In the view of Javier Meyer, Chief Sustainability Officer (CSO) of AQUA4D: “We always say that how we treat water reflects how we treat the planet as a whole. It is in our hands to take better care of this resource, build awareness around the issue and use humanity’s innovative capacities to achieve a more sustainable world”.
“As the responsible use of water resources requires both vertical and horizontal governance, the role of institutions like the EIC is crucial. Companies like ours, who promote efficient and sustainable water use, are always happy for the support of the EIC, as it is a mission best achieved by working together at all levels”, states Javier Meyer about the support of EIC in the promotion of cooperation towards a more sustainable future.
Ecofoot: The value of water in the textile industry
Our clothes can undergo an exhaustive dyeing process before they get into our hands with the colour we will buy. This process aims to ensure that after many rounds in our laundry machine, our clothing item will maintain its original colour as intact as possible. The downside of the whole process is that it takes a huge amount of energy and water to achieve the final result, requiring a specific wastewater treatment, which generates high costs for manufacturers.
Ecofoot, a Portuguese SME that aims to make the textile industry more sustainable, has received funding from the EIC to develop a technology that can solve the problem mentioned above. The H2COLOR technology, from Ecofoot, has the objective of preventing the loss of dye when clothes are washed, contributing to enhancing Europe's textile manufacturers' sustainability and competitiveness while also saving our planet's water.
For Jaime Rocha Gomes, CEO of Ecofoot, “Water means life, obviously. But short of that, it also means subsistence for farmers and communities”, he proceeds. “Also, pollution means that drinking water can only be obtained by extreme means, such as ultrafiltration or osmosis. The only way is to prevent pollution and to save water in industry and in intensive farming, for example.”
GENAQ: Recreating rain to supply drinking water
For different reasons that can be related to environmental aspects and poor living conditions, many regions may not have potable water due to its lack of quality or because they suffer from water scarcity. According to a World Resources Institute (WRI) study, we have, currently, more than a billion people already living in water-scarce regions. It is estimated that as many as 3.5 billion people could experience water scarcity in 2025. In this context, it is of the utmost importance to promote technologies like the one created by GENAQ – an atmospheric water generator (AWG).
By condensing ambient humidity, GENAQ's technology can generate drinking water because the AWG can extract water from the air in its environment and filter this water to remove any foreign matters or bacteria. GENAQ, an EIC-funded Spanish SME, has been working for more than ten years to create AWGs that are progressively more advanced and suited to the markets' needs. Nowadays, the company is already implementing the 4th generation of its water generators in more than 35 countries worldwide, providing a product that produces zero waste while offering a renewable water source.

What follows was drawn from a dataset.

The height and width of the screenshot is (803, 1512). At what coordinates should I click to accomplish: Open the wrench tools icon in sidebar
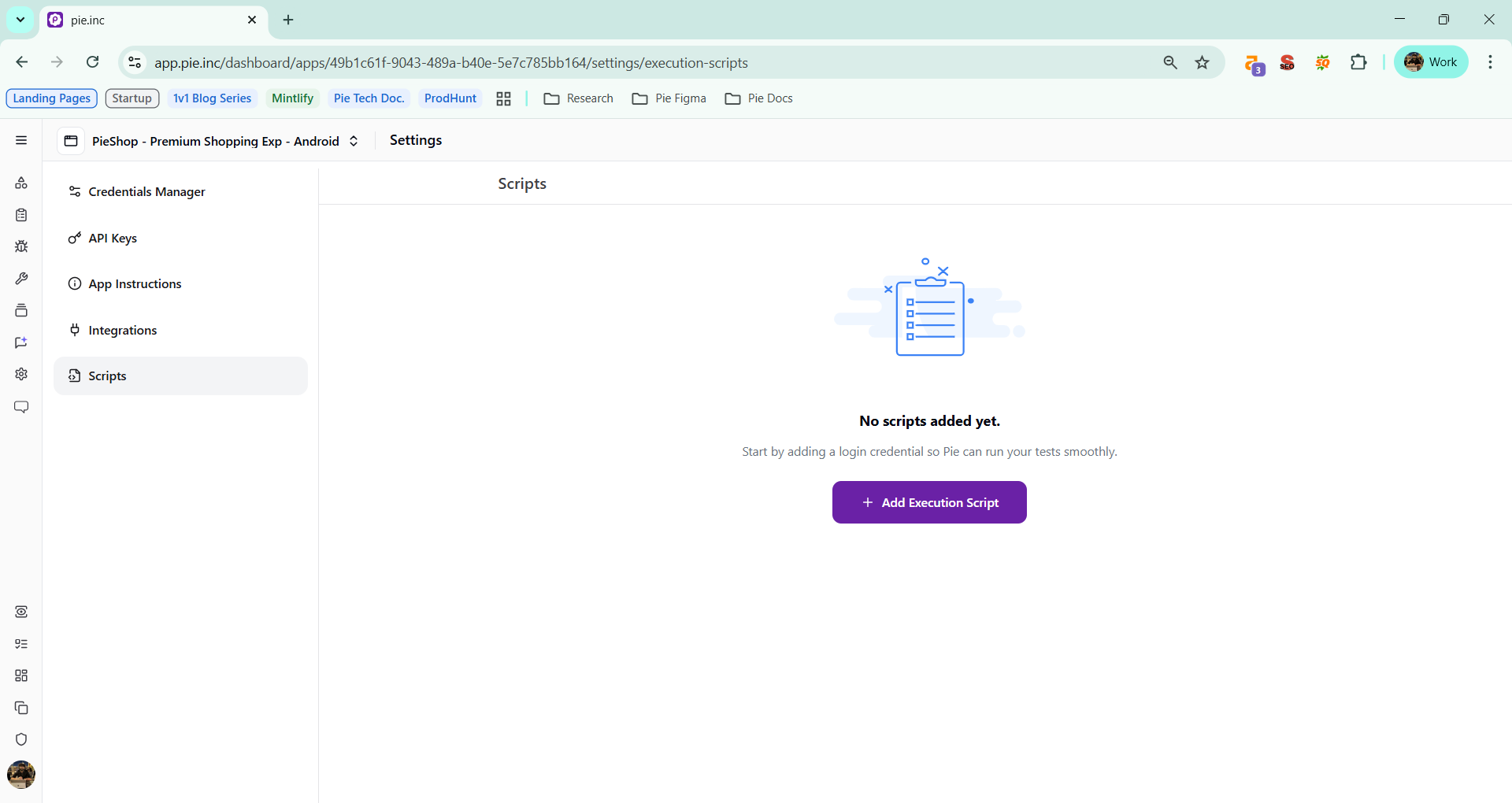(x=20, y=278)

About the impact of the support received from the EIC, Clara Ramírez, Communication Specialist of GENAQ mentions: “We understand that the support of the institutions is of vital importance, especially in promoting activities related to the R&D. Institutions must support companies to promote the development of the entire society towards more sustainable ways of living and economical activities”. Clara Ramírez continues to reflect on the importance of water in our lives: “At GENAQ, water is not our job, it is our passion. We know that our future depends on preserving water because, by protecting it, we preserve the earth. For this reason, we research and develop our own technology to make water accessible for everyone in the world in a sustainable manner and without exploiting limited natural sources.”